Items from a data source
┄┄┄┄┄┄┄┄┄┄
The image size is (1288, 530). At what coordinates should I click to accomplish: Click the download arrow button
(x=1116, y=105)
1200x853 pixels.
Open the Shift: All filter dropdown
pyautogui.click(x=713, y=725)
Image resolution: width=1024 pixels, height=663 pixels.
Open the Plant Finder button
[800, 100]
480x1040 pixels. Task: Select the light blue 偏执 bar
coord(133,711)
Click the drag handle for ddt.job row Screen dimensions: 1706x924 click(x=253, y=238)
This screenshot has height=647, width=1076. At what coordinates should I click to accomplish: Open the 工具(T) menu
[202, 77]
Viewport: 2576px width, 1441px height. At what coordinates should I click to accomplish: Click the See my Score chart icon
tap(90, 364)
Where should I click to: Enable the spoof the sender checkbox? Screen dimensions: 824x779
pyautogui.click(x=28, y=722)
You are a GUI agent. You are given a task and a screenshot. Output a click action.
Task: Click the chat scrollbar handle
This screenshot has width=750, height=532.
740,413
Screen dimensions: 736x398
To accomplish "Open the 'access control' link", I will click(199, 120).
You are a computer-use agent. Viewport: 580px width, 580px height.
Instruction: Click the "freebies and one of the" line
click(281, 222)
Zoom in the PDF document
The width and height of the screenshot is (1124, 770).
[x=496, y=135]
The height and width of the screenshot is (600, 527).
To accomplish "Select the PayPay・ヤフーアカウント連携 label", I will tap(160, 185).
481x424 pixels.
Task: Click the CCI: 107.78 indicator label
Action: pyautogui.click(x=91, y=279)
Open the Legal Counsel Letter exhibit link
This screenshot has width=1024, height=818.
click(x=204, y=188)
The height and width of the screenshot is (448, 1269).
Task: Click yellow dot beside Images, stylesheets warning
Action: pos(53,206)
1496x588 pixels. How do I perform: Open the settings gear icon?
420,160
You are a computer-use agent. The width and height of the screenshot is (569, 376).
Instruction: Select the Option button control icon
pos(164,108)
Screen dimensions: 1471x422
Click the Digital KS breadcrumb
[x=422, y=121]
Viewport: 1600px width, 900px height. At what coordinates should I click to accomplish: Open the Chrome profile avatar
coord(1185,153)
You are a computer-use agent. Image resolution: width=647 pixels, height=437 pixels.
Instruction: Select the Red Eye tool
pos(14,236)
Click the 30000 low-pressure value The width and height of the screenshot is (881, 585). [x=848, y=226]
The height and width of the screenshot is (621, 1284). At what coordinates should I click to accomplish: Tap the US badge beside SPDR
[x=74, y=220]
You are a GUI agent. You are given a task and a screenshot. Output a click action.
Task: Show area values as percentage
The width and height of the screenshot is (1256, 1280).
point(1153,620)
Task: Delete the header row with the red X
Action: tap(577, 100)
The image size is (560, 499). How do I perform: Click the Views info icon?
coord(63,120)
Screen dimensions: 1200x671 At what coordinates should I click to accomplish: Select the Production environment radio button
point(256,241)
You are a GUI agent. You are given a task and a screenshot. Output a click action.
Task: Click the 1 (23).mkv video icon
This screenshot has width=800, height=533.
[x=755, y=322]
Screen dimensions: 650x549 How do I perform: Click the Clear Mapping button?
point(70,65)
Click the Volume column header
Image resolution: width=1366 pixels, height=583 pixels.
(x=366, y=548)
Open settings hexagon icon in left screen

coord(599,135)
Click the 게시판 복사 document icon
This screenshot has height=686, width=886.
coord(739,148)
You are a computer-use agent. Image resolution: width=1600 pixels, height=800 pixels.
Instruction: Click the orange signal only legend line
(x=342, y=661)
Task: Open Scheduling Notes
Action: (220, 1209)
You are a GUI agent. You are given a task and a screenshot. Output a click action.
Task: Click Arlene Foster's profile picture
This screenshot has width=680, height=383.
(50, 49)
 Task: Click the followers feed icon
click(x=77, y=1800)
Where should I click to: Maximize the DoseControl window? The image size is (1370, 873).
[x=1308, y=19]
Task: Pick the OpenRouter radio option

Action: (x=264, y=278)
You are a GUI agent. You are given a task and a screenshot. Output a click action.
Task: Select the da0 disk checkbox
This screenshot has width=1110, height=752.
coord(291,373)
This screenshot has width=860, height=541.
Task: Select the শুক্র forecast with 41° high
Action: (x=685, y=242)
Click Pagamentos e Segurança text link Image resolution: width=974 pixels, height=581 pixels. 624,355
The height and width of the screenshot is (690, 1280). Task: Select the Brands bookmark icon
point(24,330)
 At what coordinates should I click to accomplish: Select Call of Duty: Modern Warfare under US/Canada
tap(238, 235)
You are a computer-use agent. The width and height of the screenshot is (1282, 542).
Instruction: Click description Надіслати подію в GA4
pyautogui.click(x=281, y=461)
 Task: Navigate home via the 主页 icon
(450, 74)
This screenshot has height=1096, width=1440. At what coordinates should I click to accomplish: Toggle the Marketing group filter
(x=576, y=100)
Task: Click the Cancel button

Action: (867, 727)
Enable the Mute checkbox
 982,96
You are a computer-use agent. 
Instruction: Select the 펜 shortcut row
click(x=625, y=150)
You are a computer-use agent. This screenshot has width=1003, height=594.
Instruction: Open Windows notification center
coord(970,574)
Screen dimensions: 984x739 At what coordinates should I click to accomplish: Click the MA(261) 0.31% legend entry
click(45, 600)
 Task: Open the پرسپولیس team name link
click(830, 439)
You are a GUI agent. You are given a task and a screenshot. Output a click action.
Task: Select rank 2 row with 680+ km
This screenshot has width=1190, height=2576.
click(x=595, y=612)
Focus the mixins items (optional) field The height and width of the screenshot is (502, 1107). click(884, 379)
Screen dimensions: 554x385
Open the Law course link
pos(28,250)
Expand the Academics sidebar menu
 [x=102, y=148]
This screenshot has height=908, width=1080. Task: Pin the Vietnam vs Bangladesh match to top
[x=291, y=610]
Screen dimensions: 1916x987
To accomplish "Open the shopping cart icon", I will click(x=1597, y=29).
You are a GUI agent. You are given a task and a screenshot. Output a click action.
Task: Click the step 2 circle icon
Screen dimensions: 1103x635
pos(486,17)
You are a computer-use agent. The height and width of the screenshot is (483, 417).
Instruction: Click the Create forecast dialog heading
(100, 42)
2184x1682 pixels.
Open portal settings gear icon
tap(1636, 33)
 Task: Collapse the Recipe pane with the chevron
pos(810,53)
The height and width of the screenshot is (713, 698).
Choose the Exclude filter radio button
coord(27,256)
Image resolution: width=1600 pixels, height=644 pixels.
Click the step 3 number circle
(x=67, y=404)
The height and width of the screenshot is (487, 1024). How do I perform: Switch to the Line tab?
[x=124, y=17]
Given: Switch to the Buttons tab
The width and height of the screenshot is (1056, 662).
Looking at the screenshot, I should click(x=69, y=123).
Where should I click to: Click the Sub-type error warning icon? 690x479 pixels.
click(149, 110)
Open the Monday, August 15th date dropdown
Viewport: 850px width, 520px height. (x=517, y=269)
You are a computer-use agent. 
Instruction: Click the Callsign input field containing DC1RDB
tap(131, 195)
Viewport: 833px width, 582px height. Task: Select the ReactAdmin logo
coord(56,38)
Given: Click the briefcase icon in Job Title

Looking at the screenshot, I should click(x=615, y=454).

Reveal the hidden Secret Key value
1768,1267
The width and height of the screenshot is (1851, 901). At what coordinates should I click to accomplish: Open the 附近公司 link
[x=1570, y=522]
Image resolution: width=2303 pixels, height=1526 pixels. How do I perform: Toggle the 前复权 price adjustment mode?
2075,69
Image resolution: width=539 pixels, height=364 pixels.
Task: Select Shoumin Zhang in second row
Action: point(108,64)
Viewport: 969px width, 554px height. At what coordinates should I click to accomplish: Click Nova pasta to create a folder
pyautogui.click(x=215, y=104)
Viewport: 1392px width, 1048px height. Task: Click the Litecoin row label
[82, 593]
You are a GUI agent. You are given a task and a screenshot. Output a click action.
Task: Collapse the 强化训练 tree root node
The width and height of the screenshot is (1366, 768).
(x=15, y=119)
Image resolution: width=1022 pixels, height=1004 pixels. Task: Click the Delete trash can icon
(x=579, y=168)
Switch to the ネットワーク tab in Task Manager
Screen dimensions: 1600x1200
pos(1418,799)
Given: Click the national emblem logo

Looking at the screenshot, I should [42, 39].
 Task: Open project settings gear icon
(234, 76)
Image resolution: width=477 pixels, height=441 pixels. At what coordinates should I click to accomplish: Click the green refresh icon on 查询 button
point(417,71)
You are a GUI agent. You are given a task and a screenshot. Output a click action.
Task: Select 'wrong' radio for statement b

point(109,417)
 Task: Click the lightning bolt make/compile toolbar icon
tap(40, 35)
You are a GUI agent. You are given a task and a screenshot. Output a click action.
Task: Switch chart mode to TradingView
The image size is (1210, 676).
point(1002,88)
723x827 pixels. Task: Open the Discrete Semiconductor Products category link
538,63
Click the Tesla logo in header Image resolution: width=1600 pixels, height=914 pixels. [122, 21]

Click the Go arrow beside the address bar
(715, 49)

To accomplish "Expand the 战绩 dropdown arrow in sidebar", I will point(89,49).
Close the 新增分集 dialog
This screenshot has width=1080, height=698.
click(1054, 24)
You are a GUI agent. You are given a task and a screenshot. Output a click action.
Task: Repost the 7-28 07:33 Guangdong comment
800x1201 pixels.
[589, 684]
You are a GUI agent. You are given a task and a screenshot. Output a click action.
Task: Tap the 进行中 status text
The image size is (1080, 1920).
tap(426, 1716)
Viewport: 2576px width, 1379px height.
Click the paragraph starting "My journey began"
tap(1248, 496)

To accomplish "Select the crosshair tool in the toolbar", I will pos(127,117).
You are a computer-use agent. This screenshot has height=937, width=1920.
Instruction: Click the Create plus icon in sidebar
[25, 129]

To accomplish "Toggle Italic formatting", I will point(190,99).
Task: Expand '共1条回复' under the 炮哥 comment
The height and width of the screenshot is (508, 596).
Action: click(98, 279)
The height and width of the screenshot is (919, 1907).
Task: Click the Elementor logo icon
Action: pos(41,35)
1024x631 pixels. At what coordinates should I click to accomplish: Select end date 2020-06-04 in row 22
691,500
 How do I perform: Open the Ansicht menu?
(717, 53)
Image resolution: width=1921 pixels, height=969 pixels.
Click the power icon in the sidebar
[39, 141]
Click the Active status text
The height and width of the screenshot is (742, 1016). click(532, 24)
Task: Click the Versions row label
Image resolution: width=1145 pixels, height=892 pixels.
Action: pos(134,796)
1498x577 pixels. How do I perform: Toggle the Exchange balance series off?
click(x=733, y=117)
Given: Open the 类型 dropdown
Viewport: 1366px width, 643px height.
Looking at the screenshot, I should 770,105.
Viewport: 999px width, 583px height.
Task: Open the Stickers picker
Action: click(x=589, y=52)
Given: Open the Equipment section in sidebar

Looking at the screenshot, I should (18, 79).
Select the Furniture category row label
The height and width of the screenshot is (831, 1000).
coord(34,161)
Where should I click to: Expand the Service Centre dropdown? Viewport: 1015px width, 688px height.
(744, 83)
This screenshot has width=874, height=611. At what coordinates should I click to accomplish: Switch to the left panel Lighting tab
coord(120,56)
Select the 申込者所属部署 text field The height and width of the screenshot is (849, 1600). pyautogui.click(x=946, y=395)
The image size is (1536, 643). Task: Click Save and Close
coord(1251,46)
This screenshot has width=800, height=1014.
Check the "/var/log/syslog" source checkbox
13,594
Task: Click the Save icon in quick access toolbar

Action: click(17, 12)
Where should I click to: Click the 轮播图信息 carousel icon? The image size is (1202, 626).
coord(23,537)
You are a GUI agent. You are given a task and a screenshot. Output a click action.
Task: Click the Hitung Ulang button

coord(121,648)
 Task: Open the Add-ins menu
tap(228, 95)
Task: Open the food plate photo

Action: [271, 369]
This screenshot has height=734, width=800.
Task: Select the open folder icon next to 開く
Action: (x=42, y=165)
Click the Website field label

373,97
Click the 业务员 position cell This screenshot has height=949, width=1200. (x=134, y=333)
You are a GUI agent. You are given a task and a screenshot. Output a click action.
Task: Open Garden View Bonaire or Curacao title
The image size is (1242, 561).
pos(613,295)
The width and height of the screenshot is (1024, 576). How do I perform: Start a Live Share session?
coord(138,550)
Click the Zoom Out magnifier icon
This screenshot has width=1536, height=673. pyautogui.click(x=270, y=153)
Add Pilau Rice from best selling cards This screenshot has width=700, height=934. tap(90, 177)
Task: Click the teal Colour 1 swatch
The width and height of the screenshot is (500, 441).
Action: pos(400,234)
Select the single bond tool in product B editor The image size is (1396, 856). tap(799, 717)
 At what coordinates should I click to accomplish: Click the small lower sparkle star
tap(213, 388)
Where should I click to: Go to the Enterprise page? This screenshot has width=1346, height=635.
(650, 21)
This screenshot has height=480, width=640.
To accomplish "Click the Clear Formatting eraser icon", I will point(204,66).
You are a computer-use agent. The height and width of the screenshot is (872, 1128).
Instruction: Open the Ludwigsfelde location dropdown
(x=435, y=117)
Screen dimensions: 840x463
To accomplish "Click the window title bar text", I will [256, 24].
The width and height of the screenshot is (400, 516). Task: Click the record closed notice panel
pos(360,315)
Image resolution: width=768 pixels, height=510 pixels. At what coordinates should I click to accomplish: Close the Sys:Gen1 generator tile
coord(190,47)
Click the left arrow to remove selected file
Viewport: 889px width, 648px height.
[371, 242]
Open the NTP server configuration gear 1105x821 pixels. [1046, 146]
┄┄┄┄┄┄┄┄┄┄
Show every line in the records above that contains the word "comment".

Task: Repost the 7-28 07:33 Guangdong comment
Task: Expand '共1条回复' under the 炮哥 comment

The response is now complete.